It was a New England blizzard in the winter of 1891 which birthed the game of basketball in Springfield Massachusetts. Springfield College physical instructor James Naismith was desperate to keep his male students occupied indoors. In an inspired desperate move, he nailed two peach baskets to the walls of the gymnasium and handed the students a soccer ball - creating the game of basketball.

Just shy of a century later, Springfield also became the birthplace of Muslim womens’ basketball player, Bilqis Abdul-Qaadir. During her unstoppable high school and collegiate basketball career, Bilqis broke records and shattered boundaries, with her head covered in an hijab. She was on her way to an international professional basketball career until she was stopped by a little-known rule by FIBA, the international basketball federation. The rule banned headgear on the court, including hijabs.
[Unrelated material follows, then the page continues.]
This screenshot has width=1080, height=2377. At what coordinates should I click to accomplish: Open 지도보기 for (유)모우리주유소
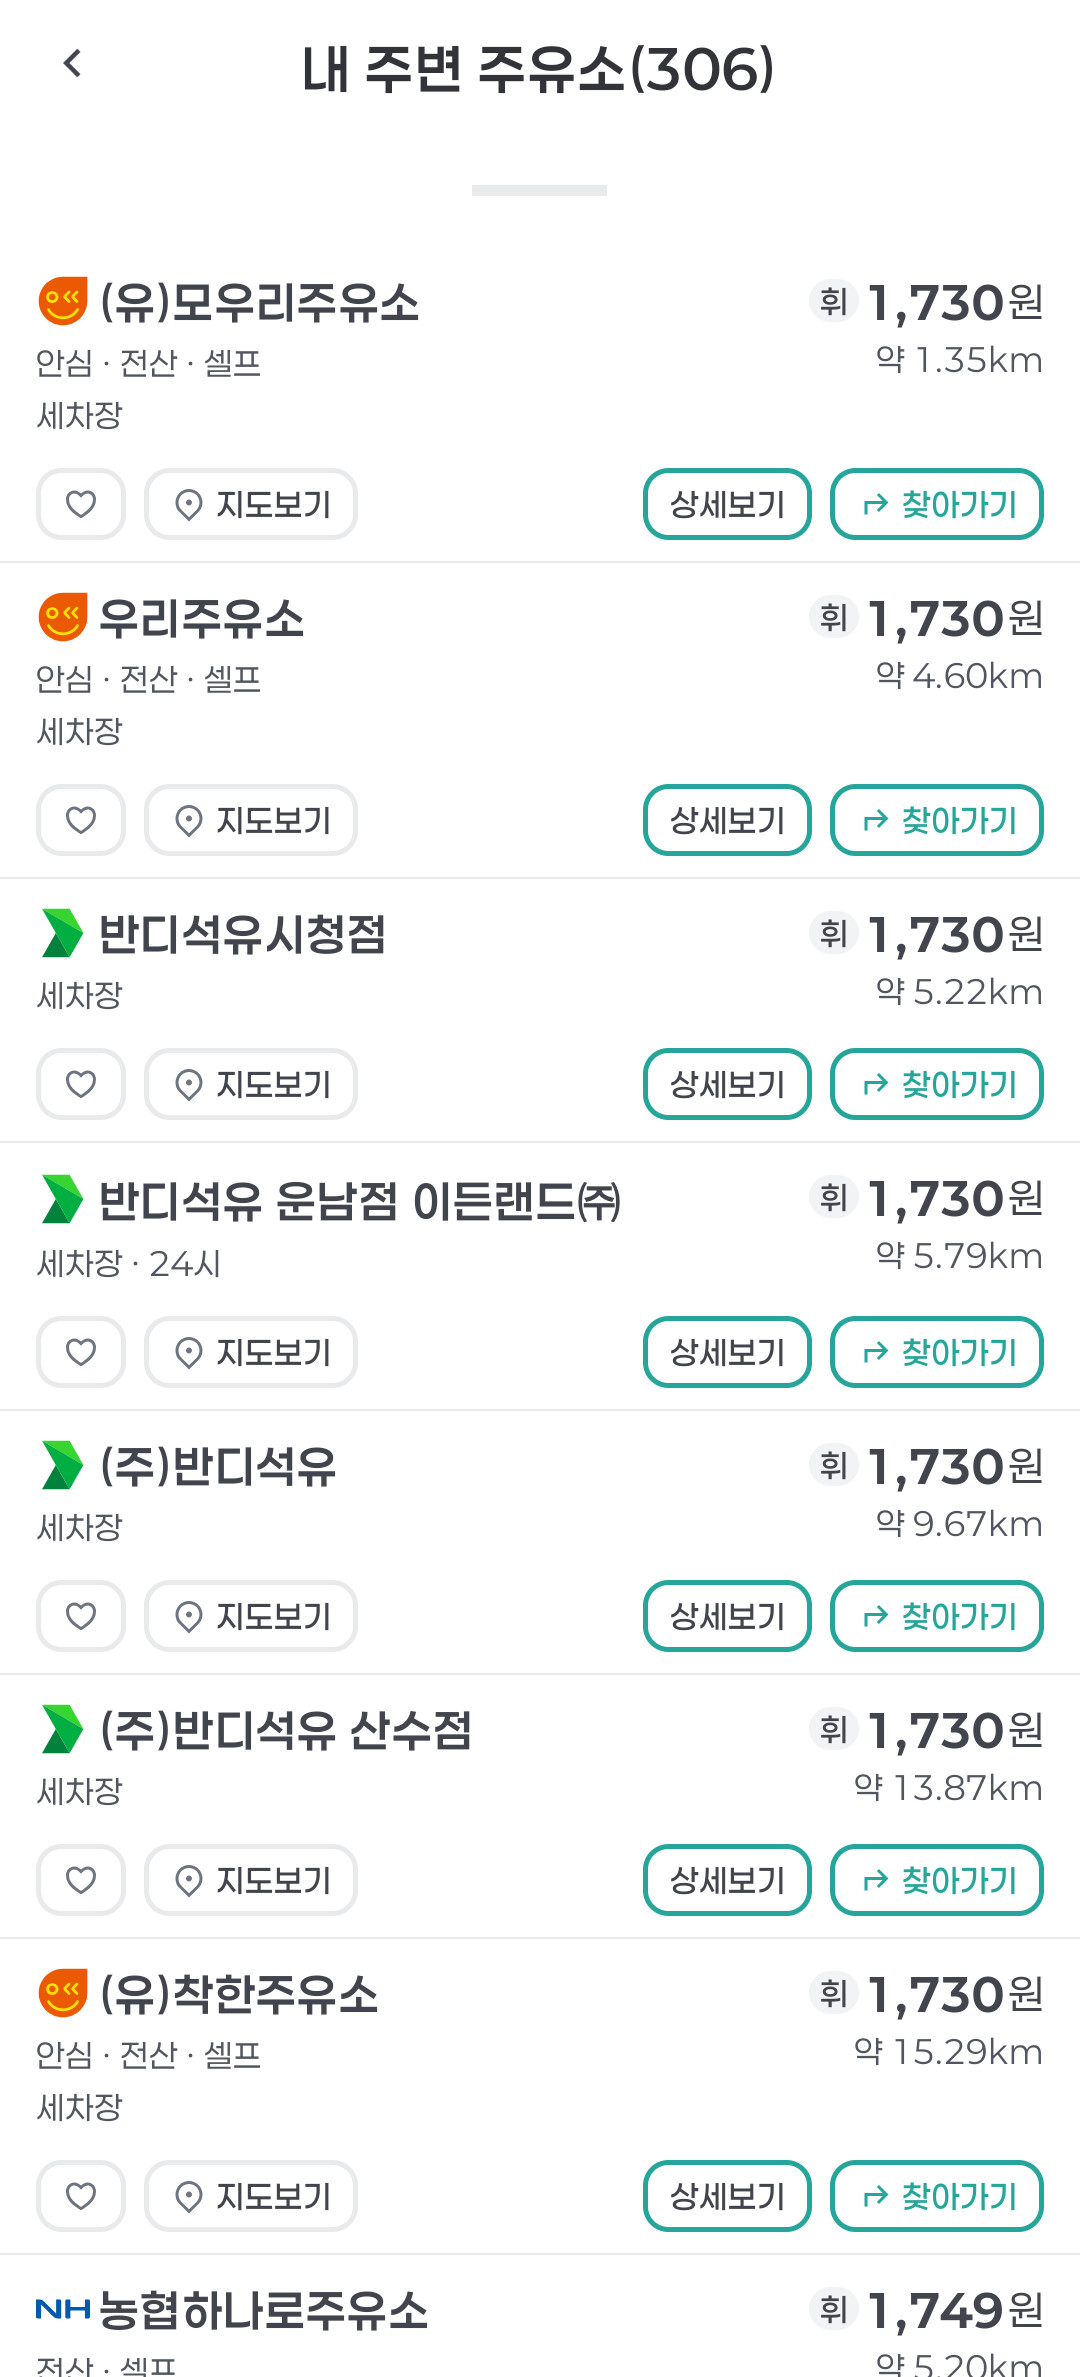[251, 504]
A new documentary, Life Without Basketball , chronicling Bilqis’s fight against FIBA’s ban on hijabs premiered late last year and is now making the rounds in the festival circuit.

The next screening of Life Without Basketball will be at the Athena Film Festival in New York City Saturday, March 2nd at 2pm.

Guests:

Tim O’Donnell –The co-producer and co-director of Life without Basket Ball. Tim is an Emmy-nominated documentary filmmaker and the founder of Boston-based production company, Pixela Pictura.

Bilqis Abdul-Qaadir – Basketball player, motivational speaker and the subject of Life without Basketball. Bilqis holds the Massachusetts all-time scoring record for women’s high school basketball and was the first Muslim woman to play NCAA collegiate basketball.